### STUDY MATERIAL

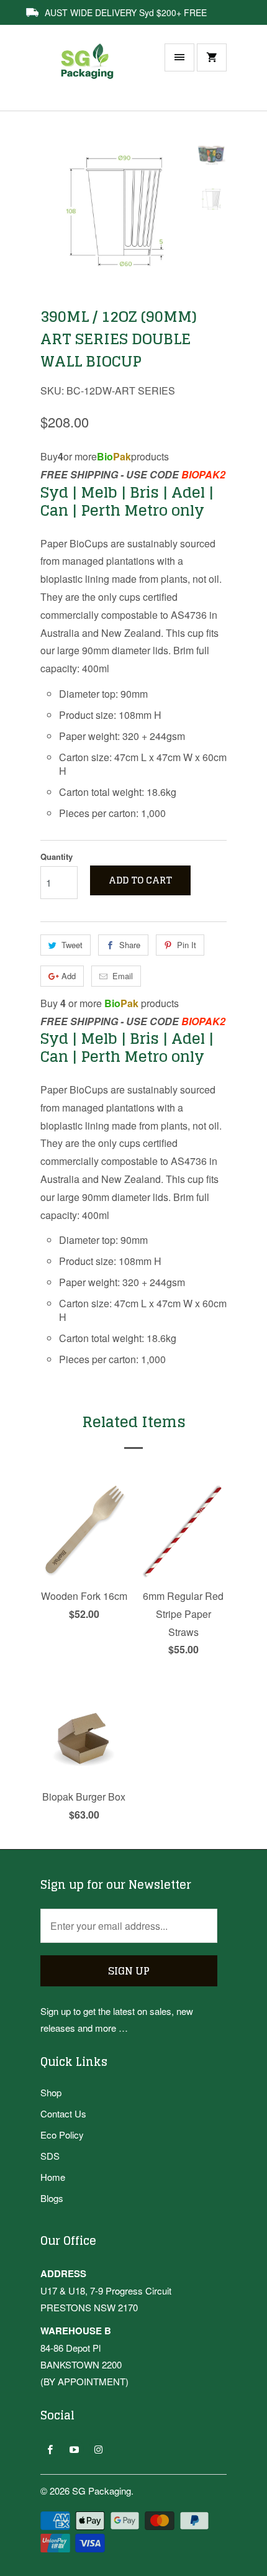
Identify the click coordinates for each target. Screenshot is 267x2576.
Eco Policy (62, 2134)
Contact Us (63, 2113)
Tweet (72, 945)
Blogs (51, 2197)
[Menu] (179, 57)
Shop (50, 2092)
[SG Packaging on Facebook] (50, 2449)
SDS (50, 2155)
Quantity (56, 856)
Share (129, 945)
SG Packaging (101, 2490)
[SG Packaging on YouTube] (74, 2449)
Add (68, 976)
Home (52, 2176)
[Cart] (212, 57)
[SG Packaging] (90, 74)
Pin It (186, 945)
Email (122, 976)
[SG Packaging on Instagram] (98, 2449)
...
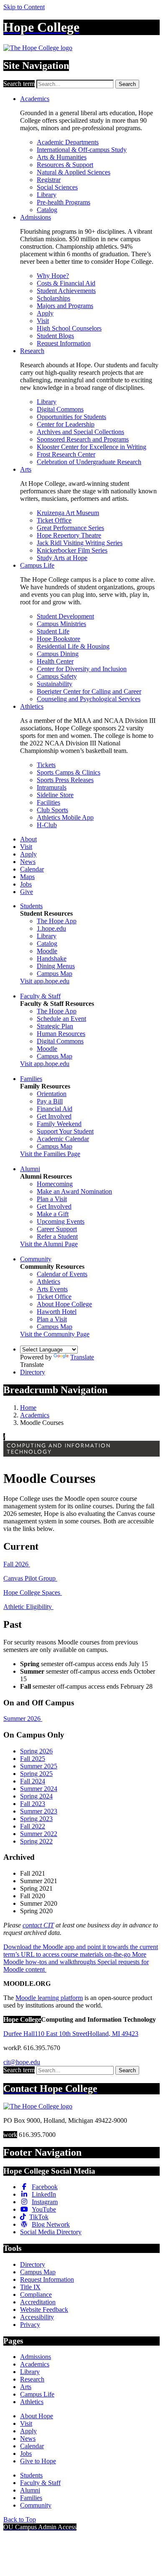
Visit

### TASK DESCRIPTION
Pick each line holding "Packaging" out of the entries above and return it.

### TASK RESPONSE
[SG Packaging on Facebook] (50, 2449)
SG Packaging (101, 2490)
[SG Packaging on YouTube] (74, 2449)
[SG Packaging] (90, 74)
[SG Packaging on Instagram] (98, 2449)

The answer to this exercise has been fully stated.